§ What this task involves: Across the material below, how many lines contain the word "click"? Respond with the number only.

§ Data to use:
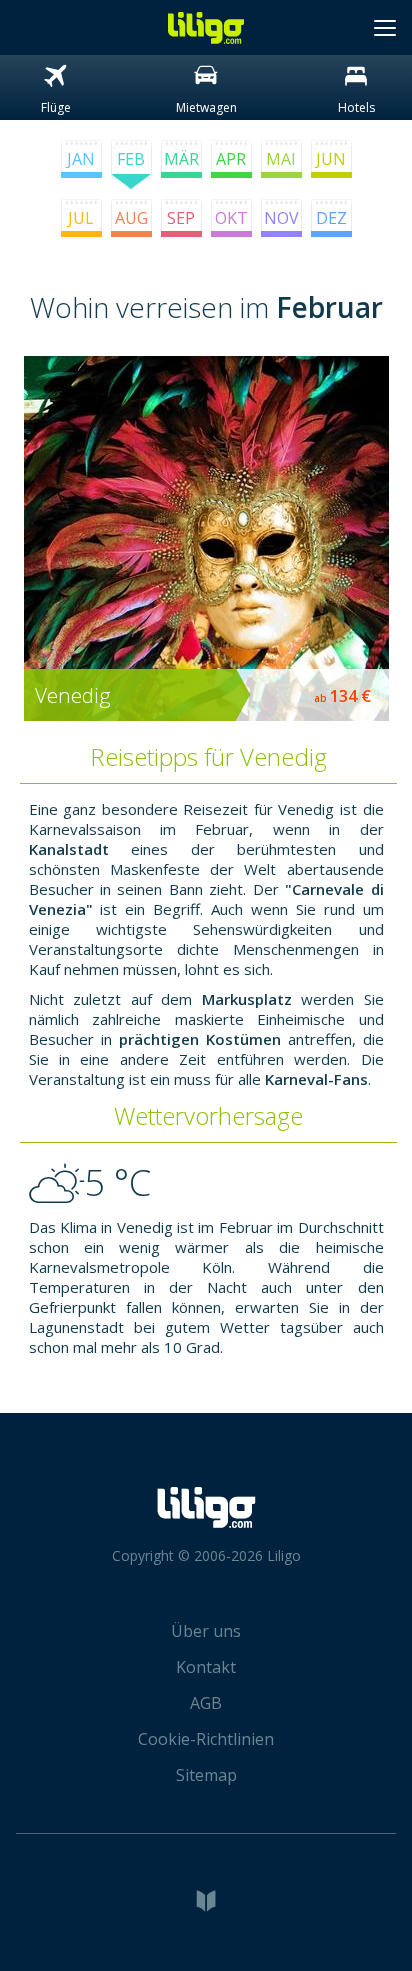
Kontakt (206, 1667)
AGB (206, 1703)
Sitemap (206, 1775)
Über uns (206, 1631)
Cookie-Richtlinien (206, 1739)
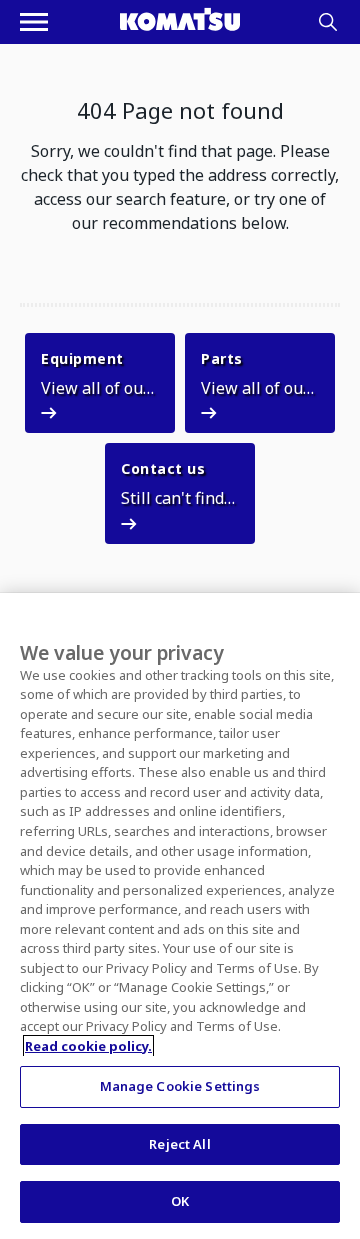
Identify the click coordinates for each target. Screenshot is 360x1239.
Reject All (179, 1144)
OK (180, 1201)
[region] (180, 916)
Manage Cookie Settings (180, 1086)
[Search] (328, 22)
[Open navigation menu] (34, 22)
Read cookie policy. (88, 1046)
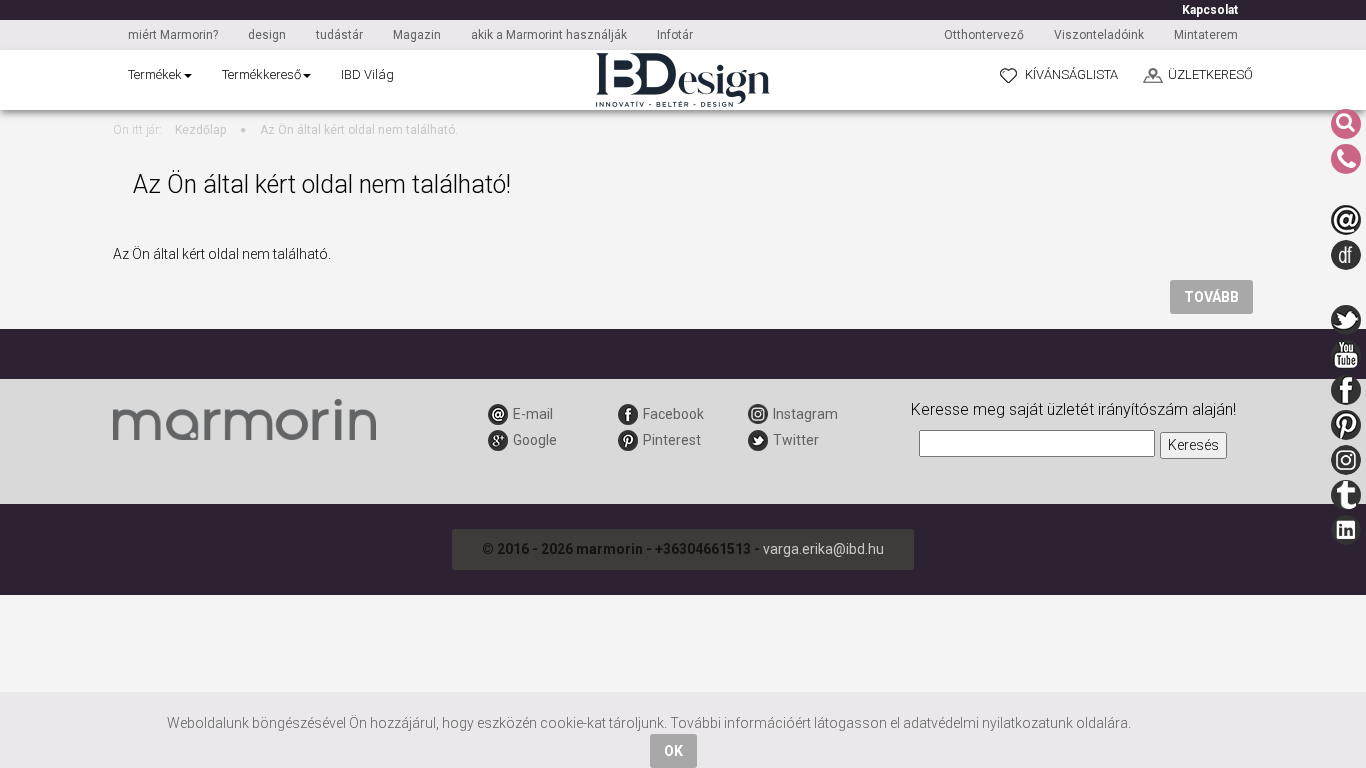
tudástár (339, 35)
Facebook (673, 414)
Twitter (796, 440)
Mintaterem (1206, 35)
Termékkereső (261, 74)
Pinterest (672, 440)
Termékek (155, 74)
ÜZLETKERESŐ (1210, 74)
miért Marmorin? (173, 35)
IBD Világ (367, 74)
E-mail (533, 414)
* * *
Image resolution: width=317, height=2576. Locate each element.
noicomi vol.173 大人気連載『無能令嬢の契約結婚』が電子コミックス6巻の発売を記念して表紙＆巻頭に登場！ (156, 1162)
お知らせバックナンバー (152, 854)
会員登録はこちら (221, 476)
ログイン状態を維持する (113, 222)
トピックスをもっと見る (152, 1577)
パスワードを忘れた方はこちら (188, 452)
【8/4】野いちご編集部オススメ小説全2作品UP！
==
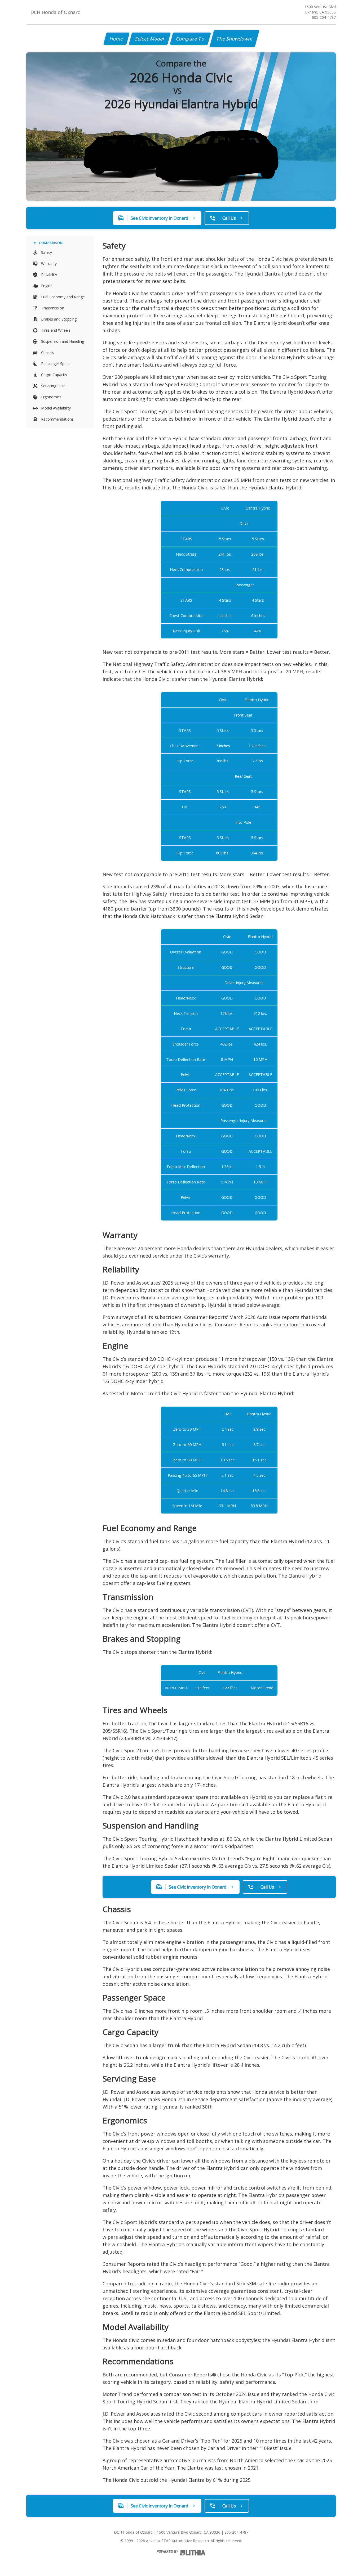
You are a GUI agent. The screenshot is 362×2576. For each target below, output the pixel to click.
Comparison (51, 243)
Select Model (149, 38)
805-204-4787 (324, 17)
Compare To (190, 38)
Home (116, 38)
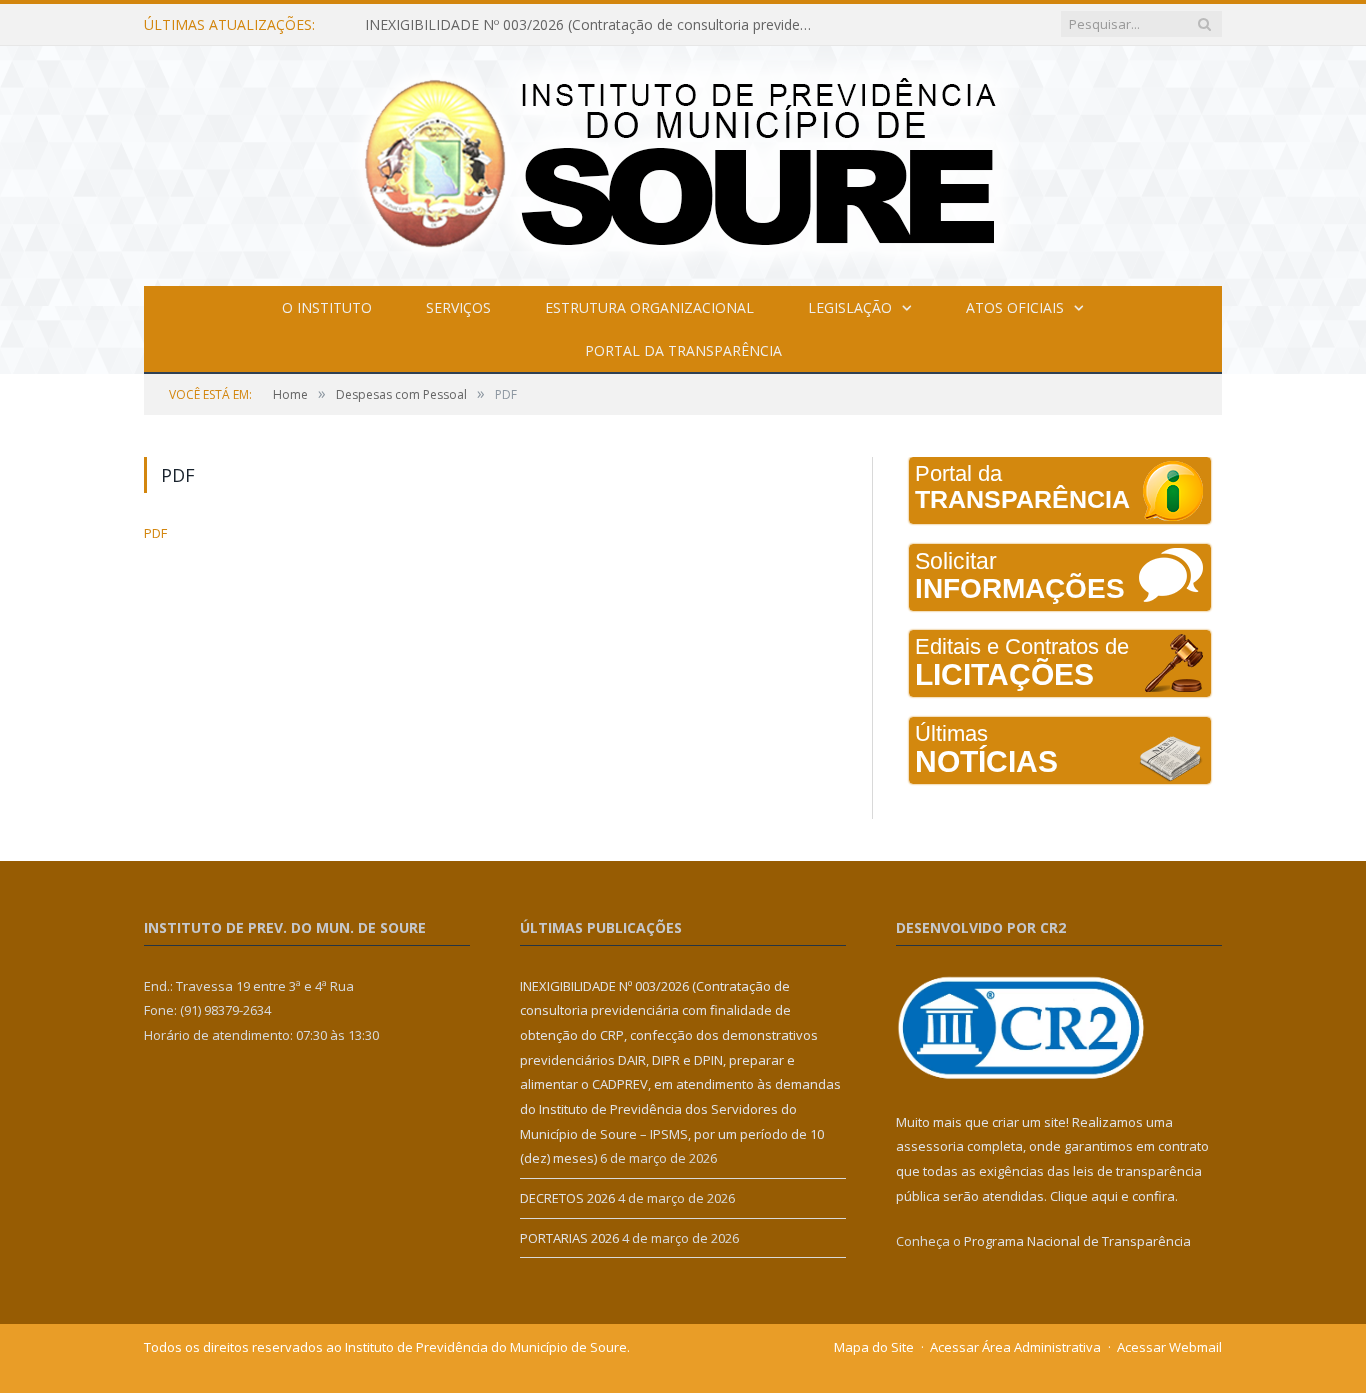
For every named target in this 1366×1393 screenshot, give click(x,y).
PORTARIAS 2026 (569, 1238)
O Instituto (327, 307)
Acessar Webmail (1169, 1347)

§ Task answer: 3